*** Information shown ***

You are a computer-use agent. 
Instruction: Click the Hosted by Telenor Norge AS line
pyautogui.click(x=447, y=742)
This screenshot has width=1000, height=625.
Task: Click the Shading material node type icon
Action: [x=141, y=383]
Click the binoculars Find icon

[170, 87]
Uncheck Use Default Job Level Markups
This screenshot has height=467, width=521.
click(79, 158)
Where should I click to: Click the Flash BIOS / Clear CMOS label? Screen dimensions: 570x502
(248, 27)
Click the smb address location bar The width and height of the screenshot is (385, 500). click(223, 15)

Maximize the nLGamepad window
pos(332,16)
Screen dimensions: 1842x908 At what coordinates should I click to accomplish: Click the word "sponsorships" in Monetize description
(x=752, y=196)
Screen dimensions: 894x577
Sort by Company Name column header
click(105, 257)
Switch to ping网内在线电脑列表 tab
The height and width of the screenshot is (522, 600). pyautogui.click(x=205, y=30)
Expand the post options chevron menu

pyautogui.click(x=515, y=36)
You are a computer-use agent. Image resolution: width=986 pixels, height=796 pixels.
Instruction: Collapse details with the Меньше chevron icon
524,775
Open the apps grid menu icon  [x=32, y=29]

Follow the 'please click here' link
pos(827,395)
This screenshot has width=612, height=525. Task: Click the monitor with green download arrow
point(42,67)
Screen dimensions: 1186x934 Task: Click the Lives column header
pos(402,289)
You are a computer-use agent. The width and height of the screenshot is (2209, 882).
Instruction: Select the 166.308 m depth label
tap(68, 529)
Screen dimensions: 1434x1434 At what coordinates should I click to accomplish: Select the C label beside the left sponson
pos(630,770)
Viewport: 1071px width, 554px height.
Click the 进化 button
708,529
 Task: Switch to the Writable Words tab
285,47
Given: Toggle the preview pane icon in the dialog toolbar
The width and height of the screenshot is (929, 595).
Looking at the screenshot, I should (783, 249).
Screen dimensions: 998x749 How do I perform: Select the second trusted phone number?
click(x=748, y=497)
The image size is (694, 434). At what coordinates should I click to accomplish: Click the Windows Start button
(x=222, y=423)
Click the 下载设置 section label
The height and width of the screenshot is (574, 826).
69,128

*** End of Information shown ***

Copy every record again, keeping each word unchanged.

= Result of the task =
You are a computer-use agent. 
Instruction: Click the Hosted by Telenor Norge AS line
pyautogui.click(x=447, y=742)
This screenshot has width=1000, height=625.
Task: Click the Shading material node type icon
Action: [x=141, y=383]
Click the binoculars Find icon

[170, 87]
Uncheck Use Default Job Level Markups
This screenshot has height=467, width=521.
click(79, 158)
Where should I click to: Click the Flash BIOS / Clear CMOS label? Screen dimensions: 570x502
(248, 27)
Click the smb address location bar The width and height of the screenshot is (385, 500). click(223, 15)

Maximize the nLGamepad window
pos(332,16)
Screen dimensions: 1842x908 At what coordinates should I click to accomplish: Click the word "sponsorships" in Monetize description
(x=752, y=196)
Screen dimensions: 894x577
Sort by Company Name column header
click(105, 257)
Switch to ping网内在线电脑列表 tab
The height and width of the screenshot is (522, 600). pyautogui.click(x=205, y=30)
Expand the post options chevron menu

pyautogui.click(x=515, y=36)
You are a computer-use agent. Image resolution: width=986 pixels, height=796 pixels.
Instruction: Collapse details with the Меньше chevron icon
524,775
Open the apps grid menu icon  [x=32, y=29]

Follow the 'please click here' link
pos(827,395)
This screenshot has width=612, height=525. Task: Click the monitor with green download arrow
point(42,67)
Screen dimensions: 1186x934 Task: Click the Lives column header
pos(402,289)
You are a computer-use agent. The width and height of the screenshot is (2209, 882).
Instruction: Select the 166.308 m depth label
tap(68, 529)
Screen dimensions: 1434x1434 At what coordinates should I click to accomplish: Select the C label beside the left sponson
pos(630,770)
Viewport: 1071px width, 554px height.
Click the 进化 button
708,529
 Task: Switch to the Writable Words tab
285,47
Given: Toggle the preview pane icon in the dialog toolbar
The width and height of the screenshot is (929, 595).
Looking at the screenshot, I should (783, 249).
Screen dimensions: 998x749 How do I perform: Select the second trusted phone number?
click(x=748, y=497)
The image size is (694, 434). At what coordinates should I click to accomplish: Click the Windows Start button
(x=222, y=423)
Click the 下载设置 section label
The height and width of the screenshot is (574, 826).
69,128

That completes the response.